### TEXTO DADO
________

En diciembre de 1869, el presidente Sarmiento, que había sucedido en el cargo al general Mitre, recibe a las tropas argentinas que regresaban de la guerra del Paraguay, con estas palabras: «Dios no nos ha de pedir cuenta de la sangre derramada en la más legítima defensa».
La frase contiene conceptos importantes teniendo en cuenta la trascendencia histórica de quien la pronuncia. (Si la damos por válida, claro, tal como luce en Obras completas V. XXI. p. 292, disponible en Internet). El Dios de Sarmiento, que no pide cuentas de sangre, con lo que parece lo mismo derramarla o no. La «legítima defensa» que en último análisis justificaría esa efusión…
Un genocidio fratricida
¿Fue la Guerra de la Triple Alianza una guerra justa? Cicerón entendía que la guerra justa era la que se hacía para obtener la paz. San Agustín y luego santo Tomás, Vitoria, Grocio, complementan la idea agregando limitaciones al ejercicio de la guerra. El omnipresente argumento de la pacificación, es lo que tienen en común la mayoría de las guerras de agresión.

________

### TRABAJO PEDIDO
1 - Según el texto sobre la guerra del Paraguay, ¿son ciertas estas afirmaciones? Contesta sí o no a cada una y copia las palabras del texto que lo deciden. (a) Sarmiento recibió a las tropas que volvían de la guerra en diciembre de 1869. (b) Sarmiento había sucedido en el cargo a Vitoria. (c) Cicerón agregó limitaciones al ejercicio de la guerra.
2 - Retoma el texto sobre la guerra del Paraguay y continúalo a partir de su última oración.
Los datos no hacen falta para nada de esto.

### DATOS

________

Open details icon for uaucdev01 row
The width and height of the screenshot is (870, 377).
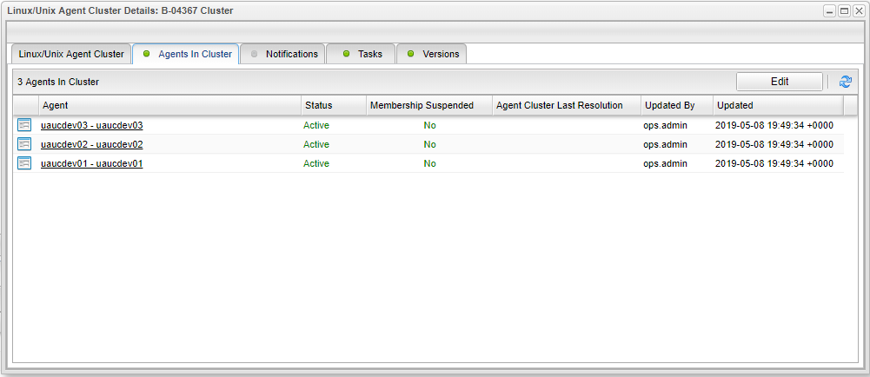pyautogui.click(x=24, y=163)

________

### RESPUESTAS DEL EJERCICIO
1 -
(a) Sí: «En diciembre de 1869, el presidente Sarmiento, que había sucedido en el cargo al general Mitre, recibe a las tropas argentinas que regresaban de la guerra del Paraguay».
(b) No: «que había sucedido en el cargo al general Mitre».
(c) No: «San Agustín y luego santo Tomás, Vitoria, Grocio, complementan la idea agregando limitaciones al ejercicio de la guerra».

2 -
Los ingredientes de este conflicto en el caso de la Triple Alianza fueron muchos, el pago de «deudas», los intereses imperiales… El objetivo explícito, figura en el Tratado entre Argentina, Brasil y Uruguay que la constituye: derrocar el actual gobierno de Paraguay. Y por actual gobierno, se refería al mariscal Francisco Solano López.
El general Bartolomé Mitre, en una sonada polémica periodística mantenida con Juan Carlos Gómez, agregará, en el fárrago del intercambio: vengar [la Argentina] una afrenta gratuita, asegurar su paz interna y externa, reivindicar la libre navegación de los ríos, y reconquistar sus fronteras de hecho y de derecho.
Más allá de estas disquisiciones, el evidente resultado fue un genocidio fratricida. A medida que nos distanciamos del acontecimiento, y pese al consejo de los historiadores de no juzgar hechos del pasado con una perspectiva presente, nos resulta más terriblemente nítido.
El historiador norteamericano Thomas Whigham, señala que entre el 60 y el 70% de la población paraguaya fue aniquilado. Paraguay perdió 150.000 km2 de su territorio y además, quedó con una enorme, e impagable, deuda por concepto de indemnización.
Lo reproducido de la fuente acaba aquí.